Evaluate What Repairs Are Necessary
What Repairs are you Comfortable With?
- Do you want a property that just needs a coat of paint and new carpet, are you OK with a moderate amount of work or are you comfortable with a gut rehab (new plumbing, electric, floors, walls, etc.)
Can You Afford to Make These Repairs?
- The cost of repairs will vary greatly depending on if you are able to do it yourself or if you need to hire someone else to do it.
- Your construction budget for materials and craftsmanship will also vary widely depending on whether you are renovating a million dollar home or a fifty thousand dollar rental property.
- Another general rule of thumb is, repairs will always cost more than you have planned for. If you hire a contractor, a two-week job often turns into four weeks. Even if you are doing the repairs yourself, costs can get out of hand.
For example: You plan to put up new dry wall in a room for $800. When you open the walls, you find an infestation of termites and the need not only to exterminate but to also re-frame the walls. Unexpected expenses like these will add up quickly. You will not only be hit with a higher construction budget, but you will be paying additional financing costs, called “soft costs,” to pay the mortgage, property taxes, and insurance on the vacant property while these additional repairs are completed.

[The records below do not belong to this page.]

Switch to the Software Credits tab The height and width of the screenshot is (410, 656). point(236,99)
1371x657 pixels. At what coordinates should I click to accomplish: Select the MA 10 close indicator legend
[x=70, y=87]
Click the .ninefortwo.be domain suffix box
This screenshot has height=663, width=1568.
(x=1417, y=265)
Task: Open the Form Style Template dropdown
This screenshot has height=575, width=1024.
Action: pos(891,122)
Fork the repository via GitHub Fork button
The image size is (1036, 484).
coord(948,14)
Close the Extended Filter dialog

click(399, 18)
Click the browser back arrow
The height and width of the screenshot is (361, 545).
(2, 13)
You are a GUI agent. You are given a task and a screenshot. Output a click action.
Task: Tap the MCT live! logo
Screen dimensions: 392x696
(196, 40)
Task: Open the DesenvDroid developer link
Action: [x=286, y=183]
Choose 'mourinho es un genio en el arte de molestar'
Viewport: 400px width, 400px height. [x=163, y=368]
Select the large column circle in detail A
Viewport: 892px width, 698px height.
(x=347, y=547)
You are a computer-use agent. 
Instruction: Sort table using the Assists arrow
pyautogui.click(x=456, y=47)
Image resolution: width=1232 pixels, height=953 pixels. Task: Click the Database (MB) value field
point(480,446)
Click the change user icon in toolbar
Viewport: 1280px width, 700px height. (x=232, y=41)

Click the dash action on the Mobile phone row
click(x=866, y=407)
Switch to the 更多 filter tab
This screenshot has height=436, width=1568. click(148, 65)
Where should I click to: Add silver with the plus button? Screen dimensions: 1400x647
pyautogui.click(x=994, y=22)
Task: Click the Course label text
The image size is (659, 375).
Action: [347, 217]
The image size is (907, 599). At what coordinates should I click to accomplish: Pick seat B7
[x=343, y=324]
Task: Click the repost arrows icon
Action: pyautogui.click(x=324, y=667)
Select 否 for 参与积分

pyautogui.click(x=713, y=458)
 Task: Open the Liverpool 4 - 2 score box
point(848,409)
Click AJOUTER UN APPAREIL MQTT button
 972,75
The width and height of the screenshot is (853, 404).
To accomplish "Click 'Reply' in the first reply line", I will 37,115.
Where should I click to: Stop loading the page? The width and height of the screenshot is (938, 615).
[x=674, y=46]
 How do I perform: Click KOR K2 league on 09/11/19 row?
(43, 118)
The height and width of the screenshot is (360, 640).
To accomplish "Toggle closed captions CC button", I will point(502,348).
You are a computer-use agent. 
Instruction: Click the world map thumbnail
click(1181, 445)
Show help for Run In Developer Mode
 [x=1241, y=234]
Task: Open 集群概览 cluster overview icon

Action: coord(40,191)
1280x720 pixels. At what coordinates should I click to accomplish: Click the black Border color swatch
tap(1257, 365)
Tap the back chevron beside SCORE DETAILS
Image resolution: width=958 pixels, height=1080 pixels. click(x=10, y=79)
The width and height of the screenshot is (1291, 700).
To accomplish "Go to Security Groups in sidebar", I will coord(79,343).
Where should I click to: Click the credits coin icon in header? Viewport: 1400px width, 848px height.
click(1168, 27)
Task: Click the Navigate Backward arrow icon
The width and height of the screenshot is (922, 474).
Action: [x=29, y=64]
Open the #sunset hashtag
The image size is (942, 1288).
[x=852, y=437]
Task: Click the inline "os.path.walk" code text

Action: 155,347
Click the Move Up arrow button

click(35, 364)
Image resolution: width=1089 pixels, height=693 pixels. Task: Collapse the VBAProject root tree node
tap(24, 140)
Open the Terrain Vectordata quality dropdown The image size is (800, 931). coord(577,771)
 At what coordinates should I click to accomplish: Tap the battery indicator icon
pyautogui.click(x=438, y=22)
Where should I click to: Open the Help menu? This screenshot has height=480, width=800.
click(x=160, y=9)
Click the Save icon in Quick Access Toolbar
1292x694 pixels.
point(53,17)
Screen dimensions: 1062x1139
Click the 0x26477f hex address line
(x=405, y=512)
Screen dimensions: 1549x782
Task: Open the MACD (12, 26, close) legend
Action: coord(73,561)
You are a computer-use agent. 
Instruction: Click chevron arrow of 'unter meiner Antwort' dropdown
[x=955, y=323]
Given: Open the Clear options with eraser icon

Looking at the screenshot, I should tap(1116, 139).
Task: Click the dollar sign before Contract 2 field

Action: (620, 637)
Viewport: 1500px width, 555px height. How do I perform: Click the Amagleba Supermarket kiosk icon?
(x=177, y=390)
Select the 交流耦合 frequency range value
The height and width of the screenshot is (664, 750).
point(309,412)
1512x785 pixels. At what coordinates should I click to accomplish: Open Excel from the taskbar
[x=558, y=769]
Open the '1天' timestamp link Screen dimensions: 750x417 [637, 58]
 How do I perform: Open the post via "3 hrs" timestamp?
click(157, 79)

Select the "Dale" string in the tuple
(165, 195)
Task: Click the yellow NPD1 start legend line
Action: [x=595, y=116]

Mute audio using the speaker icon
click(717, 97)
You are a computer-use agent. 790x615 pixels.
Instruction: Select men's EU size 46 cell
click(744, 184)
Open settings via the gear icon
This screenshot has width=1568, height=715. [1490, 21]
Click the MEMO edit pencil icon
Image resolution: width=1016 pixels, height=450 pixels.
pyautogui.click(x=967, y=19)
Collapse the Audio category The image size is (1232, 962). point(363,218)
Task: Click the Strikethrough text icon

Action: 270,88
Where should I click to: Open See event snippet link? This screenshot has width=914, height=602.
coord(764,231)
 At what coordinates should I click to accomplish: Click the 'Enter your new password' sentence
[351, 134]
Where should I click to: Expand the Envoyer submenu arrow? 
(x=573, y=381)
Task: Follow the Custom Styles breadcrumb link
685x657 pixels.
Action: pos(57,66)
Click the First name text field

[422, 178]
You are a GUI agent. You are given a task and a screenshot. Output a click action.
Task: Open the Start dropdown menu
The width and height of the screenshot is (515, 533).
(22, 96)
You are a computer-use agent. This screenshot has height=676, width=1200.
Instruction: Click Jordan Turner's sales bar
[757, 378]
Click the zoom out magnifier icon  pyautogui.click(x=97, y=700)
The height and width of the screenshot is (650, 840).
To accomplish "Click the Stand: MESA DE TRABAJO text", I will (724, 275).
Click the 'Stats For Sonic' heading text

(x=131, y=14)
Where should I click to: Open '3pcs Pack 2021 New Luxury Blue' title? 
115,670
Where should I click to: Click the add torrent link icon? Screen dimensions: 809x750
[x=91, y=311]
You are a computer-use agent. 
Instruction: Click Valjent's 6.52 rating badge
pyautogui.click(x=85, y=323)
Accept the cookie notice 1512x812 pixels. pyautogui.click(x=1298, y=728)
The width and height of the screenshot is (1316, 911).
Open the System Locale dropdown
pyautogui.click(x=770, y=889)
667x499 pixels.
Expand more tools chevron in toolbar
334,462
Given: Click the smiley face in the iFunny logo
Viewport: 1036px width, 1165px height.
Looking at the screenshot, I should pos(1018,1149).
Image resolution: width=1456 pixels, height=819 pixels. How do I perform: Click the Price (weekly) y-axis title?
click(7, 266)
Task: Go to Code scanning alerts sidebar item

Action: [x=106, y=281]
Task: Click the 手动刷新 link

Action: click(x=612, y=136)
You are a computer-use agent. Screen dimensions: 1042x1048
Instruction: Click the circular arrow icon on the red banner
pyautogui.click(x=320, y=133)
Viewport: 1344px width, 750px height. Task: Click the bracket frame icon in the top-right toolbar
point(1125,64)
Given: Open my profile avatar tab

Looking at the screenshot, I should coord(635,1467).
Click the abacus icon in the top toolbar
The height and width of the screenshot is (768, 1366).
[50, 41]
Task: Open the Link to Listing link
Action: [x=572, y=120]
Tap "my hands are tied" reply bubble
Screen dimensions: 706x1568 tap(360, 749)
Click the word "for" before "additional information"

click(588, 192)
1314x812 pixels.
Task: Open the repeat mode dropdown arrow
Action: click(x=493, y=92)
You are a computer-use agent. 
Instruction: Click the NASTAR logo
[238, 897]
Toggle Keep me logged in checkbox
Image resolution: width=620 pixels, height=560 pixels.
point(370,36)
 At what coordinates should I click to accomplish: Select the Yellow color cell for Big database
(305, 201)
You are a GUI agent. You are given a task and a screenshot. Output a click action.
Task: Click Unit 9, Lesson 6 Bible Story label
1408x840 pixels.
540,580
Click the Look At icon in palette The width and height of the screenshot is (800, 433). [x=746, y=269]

Evaluate the Investment Compared to the Current Market
Trying to flip a McMansion during a recession will not be the easiest venture. In a recession, buying a foreclosed property to rent out to tenants might be a better bet for success. You need to look at what is trending in the real estate market now and adjust your plan accordingly. If you buy that McMansion and have the money to hold it for seven years until you can sell it for a profit, then, yes, it can potentially be a good investment.
Another thing to look at when buying a property is its resale value. Highly desirable assets are those that can be easily bought and sold regardless of the market. They are always in demand. Think of them as necessities, like bread and water.
People don’t need a house with an inground pool and TV screening room. People do need a house with a clean bathroom and a strong roof. You want your property to appeal to the greatest amount of people so you have the greatest number of prospective tenants and buyers.